Extracted entries:
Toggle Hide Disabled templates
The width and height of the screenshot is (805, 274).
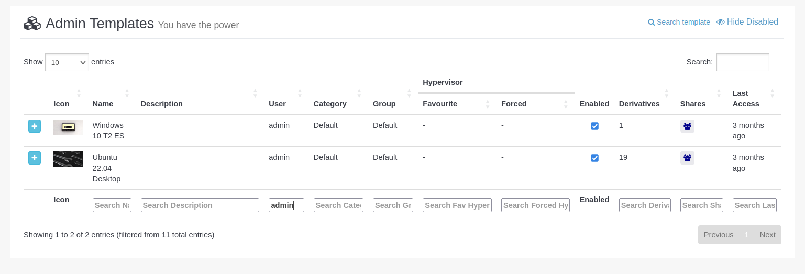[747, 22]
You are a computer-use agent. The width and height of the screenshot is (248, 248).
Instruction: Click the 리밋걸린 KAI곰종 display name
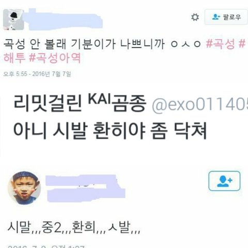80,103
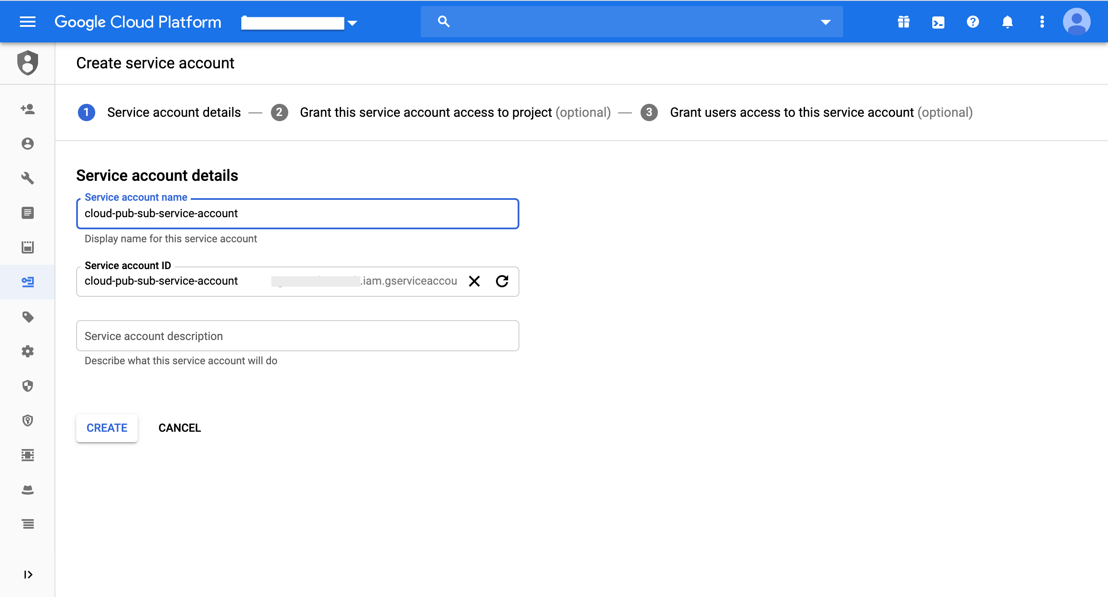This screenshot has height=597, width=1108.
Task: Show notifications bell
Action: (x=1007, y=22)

==

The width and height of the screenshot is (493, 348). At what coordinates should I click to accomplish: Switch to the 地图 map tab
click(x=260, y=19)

Exercise:
Convert the rows into a numbered list, beginning with the line that contains "Toggle Hide Disabled templates" and continuing through the line that contains "Action: (x=1007, y=22)", both included, with blank lines omitted and the pictures left out.

Correct output:
1. Toggle Hide Disabled templates
2. The width and height of the screenshot is (805, 274).
3. [747, 22]
4. You are a computer-use agent. The width and height of the screenshot is (248, 248).
5. Instruction: Click the 리밋걸린 KAI곰종 display name
6. 80,103
7. This screenshot has height=597, width=1108.
8. Task: Show notifications bell
9. Action: (x=1007, y=22)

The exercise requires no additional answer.